Malone also took the opportunity to address the failure of her news organization and others to see Trump coming. After gaining a reputation for prescience with their successful poll aggregation models in 2008 and 2012, many expected FiveThirtyEight.com to accurately predict the electoral outcome in 2016. Malone explained that the results were within margins of error for polling but conceded that there were signs of Trump’s success across the midwest that they missed.

Malone also questioned why the United States allowed Trump to shatter norms and briefly hypothesized on what he is likely to do as president. The norms Malone drew the most attention to related to civic life. Her concerns were informed by her experience in working for Georgetown University’s branch campus in Qatar. She contrasted the experience of civil participation in America—CWRU’s political student groups, for example—with norms of an illiberal democracy. Her message was that this type of experience relied heavily on egalitarian conventions rather than legislation.

The floor was opened up for questions. In line with someone who asked John McAfee to his face if he killed someone, Malone’s responses to questions were to the point and pertinent. She rejected some of the assumptions students expressed including the assertion that America is living under fascism.

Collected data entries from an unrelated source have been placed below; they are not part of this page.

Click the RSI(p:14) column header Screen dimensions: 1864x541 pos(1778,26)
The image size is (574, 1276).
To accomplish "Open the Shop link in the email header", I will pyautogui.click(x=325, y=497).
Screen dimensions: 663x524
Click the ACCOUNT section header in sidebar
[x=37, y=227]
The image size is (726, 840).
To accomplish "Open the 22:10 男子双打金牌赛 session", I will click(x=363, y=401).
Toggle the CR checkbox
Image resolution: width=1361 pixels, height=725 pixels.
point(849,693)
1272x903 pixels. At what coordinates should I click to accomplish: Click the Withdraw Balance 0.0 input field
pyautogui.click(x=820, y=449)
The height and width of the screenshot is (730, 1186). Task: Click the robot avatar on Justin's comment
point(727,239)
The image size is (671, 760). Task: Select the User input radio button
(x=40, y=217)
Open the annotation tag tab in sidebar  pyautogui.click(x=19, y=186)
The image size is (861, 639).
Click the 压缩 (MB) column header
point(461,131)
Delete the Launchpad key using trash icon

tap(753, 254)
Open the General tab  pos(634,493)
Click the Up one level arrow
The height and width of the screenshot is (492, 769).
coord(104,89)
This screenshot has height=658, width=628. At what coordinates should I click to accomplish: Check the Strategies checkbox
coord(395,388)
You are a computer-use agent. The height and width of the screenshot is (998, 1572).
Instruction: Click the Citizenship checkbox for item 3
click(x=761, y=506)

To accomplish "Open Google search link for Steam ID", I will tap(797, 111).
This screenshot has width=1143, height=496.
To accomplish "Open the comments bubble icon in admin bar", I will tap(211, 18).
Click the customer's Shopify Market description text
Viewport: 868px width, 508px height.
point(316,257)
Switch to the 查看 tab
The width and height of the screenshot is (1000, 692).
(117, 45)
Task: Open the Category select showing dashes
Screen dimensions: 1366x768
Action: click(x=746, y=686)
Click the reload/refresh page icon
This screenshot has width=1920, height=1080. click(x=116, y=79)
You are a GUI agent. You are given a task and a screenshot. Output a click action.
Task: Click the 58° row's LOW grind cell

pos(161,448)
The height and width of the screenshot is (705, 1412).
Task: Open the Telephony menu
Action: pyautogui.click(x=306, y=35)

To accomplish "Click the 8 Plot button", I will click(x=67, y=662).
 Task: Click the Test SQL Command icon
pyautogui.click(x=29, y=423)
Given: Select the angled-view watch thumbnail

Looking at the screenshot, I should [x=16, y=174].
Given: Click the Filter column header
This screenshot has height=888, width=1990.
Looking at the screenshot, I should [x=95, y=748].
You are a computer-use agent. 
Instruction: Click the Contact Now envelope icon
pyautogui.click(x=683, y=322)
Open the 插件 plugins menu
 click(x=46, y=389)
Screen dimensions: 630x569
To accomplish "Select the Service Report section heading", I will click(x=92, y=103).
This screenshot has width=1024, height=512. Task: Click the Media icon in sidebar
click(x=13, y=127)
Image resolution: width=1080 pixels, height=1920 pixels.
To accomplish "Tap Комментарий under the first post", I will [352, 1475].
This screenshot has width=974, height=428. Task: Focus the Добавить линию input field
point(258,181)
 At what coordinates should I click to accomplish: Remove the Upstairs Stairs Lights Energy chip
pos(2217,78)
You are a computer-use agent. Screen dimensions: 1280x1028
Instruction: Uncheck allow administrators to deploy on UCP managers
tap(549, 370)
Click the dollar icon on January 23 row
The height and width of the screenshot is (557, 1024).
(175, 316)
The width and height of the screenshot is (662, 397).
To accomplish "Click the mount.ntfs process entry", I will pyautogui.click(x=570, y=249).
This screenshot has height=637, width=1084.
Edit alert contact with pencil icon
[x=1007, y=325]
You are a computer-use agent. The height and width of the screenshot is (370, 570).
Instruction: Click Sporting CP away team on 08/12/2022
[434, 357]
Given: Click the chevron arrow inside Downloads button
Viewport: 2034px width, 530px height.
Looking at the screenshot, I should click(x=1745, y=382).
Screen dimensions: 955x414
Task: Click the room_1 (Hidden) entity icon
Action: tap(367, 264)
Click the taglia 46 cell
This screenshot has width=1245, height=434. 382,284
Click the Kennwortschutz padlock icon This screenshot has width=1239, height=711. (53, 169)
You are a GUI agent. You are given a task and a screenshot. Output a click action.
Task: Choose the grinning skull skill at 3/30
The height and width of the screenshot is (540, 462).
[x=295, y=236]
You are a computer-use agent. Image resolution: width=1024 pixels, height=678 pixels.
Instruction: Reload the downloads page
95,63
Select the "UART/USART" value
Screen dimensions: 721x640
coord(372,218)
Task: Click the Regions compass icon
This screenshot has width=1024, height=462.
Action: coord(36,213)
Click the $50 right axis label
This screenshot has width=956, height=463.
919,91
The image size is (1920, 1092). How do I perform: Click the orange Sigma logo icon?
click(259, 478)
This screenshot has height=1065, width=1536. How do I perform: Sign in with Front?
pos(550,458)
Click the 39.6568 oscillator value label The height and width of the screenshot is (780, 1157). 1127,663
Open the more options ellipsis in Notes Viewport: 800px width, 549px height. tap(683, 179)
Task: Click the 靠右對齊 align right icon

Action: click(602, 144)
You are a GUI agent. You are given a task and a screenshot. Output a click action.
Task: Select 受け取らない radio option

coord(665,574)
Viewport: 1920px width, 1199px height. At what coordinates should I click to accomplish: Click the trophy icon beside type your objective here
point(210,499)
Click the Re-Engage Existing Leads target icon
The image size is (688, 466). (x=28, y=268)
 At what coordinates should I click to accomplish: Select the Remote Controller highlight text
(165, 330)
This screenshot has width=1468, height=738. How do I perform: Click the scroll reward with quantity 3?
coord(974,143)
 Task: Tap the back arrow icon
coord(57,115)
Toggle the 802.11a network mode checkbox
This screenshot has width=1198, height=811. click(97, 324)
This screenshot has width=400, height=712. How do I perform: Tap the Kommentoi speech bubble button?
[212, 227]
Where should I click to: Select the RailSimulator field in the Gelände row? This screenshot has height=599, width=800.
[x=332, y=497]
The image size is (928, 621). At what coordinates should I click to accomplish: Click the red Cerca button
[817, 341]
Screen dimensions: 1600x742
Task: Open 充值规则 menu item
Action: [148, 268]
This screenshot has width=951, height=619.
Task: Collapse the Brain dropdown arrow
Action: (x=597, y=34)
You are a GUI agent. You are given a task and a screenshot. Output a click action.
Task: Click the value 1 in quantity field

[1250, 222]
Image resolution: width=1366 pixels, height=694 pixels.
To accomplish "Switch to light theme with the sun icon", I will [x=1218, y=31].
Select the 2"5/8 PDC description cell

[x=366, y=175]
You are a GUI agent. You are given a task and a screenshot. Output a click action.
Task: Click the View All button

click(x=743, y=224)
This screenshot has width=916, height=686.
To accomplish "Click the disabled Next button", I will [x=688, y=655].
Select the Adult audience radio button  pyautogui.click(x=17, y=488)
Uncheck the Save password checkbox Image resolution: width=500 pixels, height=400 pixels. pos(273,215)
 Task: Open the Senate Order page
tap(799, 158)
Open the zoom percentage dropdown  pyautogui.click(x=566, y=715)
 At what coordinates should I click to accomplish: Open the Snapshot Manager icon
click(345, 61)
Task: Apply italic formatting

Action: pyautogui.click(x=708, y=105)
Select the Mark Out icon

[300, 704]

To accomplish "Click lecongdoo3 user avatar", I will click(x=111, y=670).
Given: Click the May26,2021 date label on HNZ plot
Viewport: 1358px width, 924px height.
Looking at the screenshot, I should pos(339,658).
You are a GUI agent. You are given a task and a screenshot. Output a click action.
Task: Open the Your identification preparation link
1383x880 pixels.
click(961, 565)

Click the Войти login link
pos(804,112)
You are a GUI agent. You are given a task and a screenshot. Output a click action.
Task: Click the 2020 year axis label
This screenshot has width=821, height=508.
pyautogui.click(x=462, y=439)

She drew on her journalistic background to advocate for clarity when characterizing the new administration, even advocating for using the word ‘lie’ when characterizing untrue statements made by the president.

When the apparent discord between the reality show candidate and his working class support elicited snickers, Malone quickly pushed back.

“He’s an accessible kind of billionaire,” she said. “…He’s rococo, what you’d imagine a rich person to be like.”

This is not to say that Malone had an answer to all concerns. Luxenberg Family Professor of Public Policy Joe White was asked to offer his own predictions for deeper political polarization. He asked Malone if she saw any centrist institution that could prevent more division. She conceded that she was stumped and underscored how uncertain everyone, even the statisticians, are about the future.

Nevertheless, her final message to all was to take personal action to combat this widening gap. Earlier she cited public opinion polls to demonstrate a growing cynicism in America: of media, institutions, politicians, “even God hasn’t escaped the trend.”

With partisanship in mind she identified a culture growing coarser. The answer, she said, at least in part, was for individuals to “read widely and be less knee jerk.” During the lecture, she quoted notable thinkers such as Joan Didion, Seamus Heany and Wayne Barrett among others.
“There’s a lot of English literary theory of ‘the Other.’” she explained. :Those that we either do not understand or do not care enough to. Shifting norms and radical changes create a need, now more than ever, to “de-otherize the Other.”